→ Texte à lire:
Avec La Presse Canadienne

L’affaire Badawi en quelques dates

2008 : Raïf Badawi fonde le site internet Free Saudi Liberals, où il milite pour une libéralisation morale de l’Arabie saoudite, réclamant notamment la liberté de conscience, la liberté d’expression et l’égalité entre les hommes et les femmes.

2009 : Il est accusé d’avoir créé un site web qui insulte l’Islam et est forcé de quitter le pays, mais la plainte contre lui est finalement abandonnée.

2010 : Sa sœur Samar est incarcérée pour désobéissance à son père, car elle veut épouser l’homme de son choix. Raïf s’oppose publiquement à son père en prenant parti pour sa sœur.

Juin 2012 : Il est de nouveau accusé d’avoir « mis en place un site web qui compromet la sécurité générale, tourné en ridicule des figures de l’Islam, de désobéissance à son père, cybercrime et apostasie ». Son avocat Walid Abou al-Khair est également emprisonné.

→ Consigne 1:
Reproduisez à l'identique le passage de la chronologie de l'affaire Badawi qui s'ouvre sur les mots contenant « L’affaire Badawi en » et se clôt sur « est également emprisonné. ».
→ Consigne 2:
Poursuivez la chronologie de l'affaire Badawi au-delà de sa dernière entrée.
Les données ci-après n'ont aucun lien avec la chronologie de l'affaire Badawi.

→ Extrait source:
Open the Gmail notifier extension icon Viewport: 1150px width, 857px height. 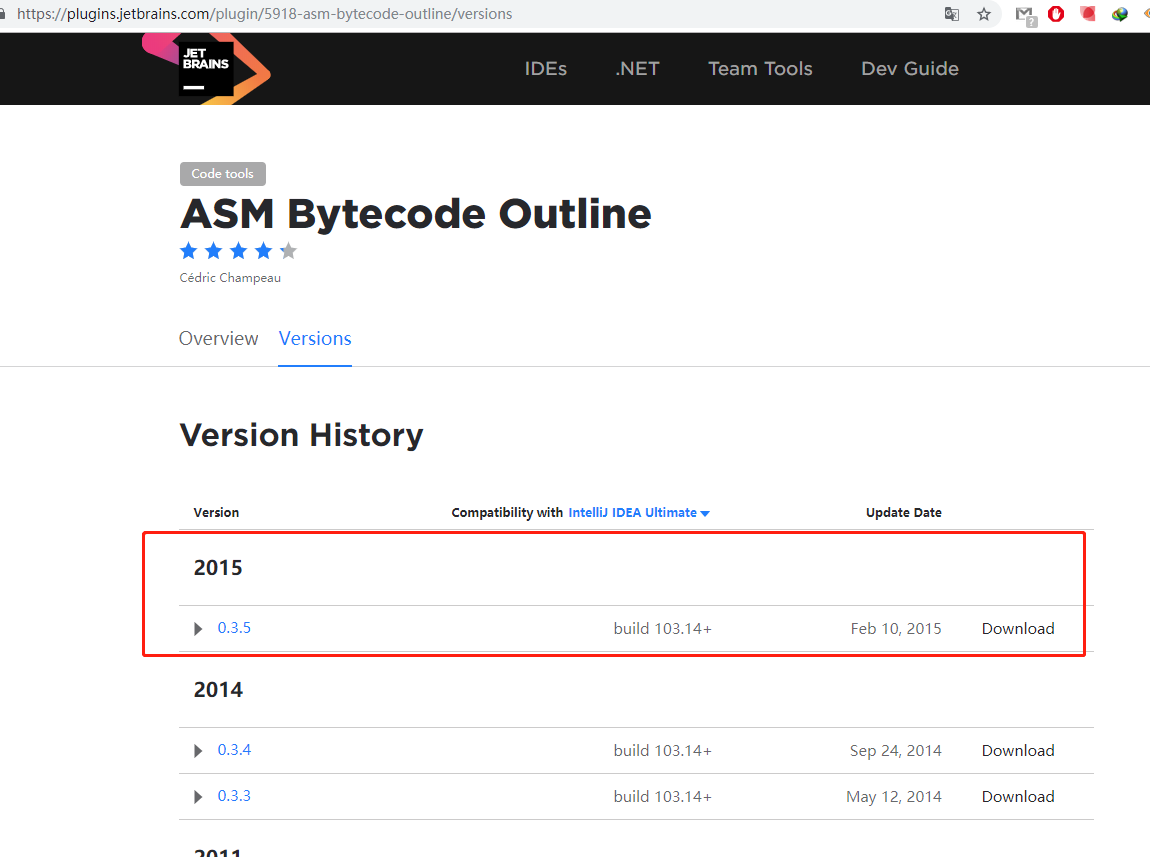tap(1025, 14)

→ Production attendue 1:
L’affaire Badawi en quelques dates

2008 : Raïf Badawi fonde le site internet Free Saudi Liberals, où il milite pour une libéralisation morale de l’Arabie saoudite, réclamant notamment la liberté de conscience, la liberté d’expression et l’égalité entre les hommes et les femmes.

2009 : Il est accusé d’avoir créé un site web qui insulte l’Islam et est forcé de quitter le pays, mais la plainte contre lui est finalement abandonnée.

2010 : Sa sœur Samar est incarcérée pour désobéissance à son père, car elle veut épouser l’homme de son choix. Raïf s’oppose publiquement à son père en prenant parti pour sa sœur.

Juin 2012 : Il est de nouveau accusé d’avoir « mis en place un site web qui compromet la sécurité générale, tourné en ridicule des figures de l’Islam, de désobéissance à son père, cybercrime et apostasie ». Son avocat Walid Abou al-Khair est également emprisonné.

→ Production attendue 2:
Juillet 2013 : Il est condamné à 600 coups de fouet et 7 ans de prison. Badawi fait appel de cette décision.

Octobre 2013 : La famille de Raïf Badawi obtient l’asile politique au Canada.

Mai 2014 : Son appel est refusé et sa peine, augmentée. Badawi est condamné à 1000 coups de fouet et 10 années de prison.

Janvier 2015 : Il reçoit 50 coups de fouet, ce qui suscite des protestations de nombreux gouvernements et l’ONU.

2017 : Radio-Canada crée une bande dessinée virtuelle racontant l’histoire de Raïf Badawi et de sa femme.

Juillet 2018 : Toute la famille obtient la citoyenneté canadienne.

Mars 2022 : Raïf Badawi est libéré, mais il ne peut toujours pas sortir du pays pour les 10 prochaines années ni communiquer sur les réseaux sociaux.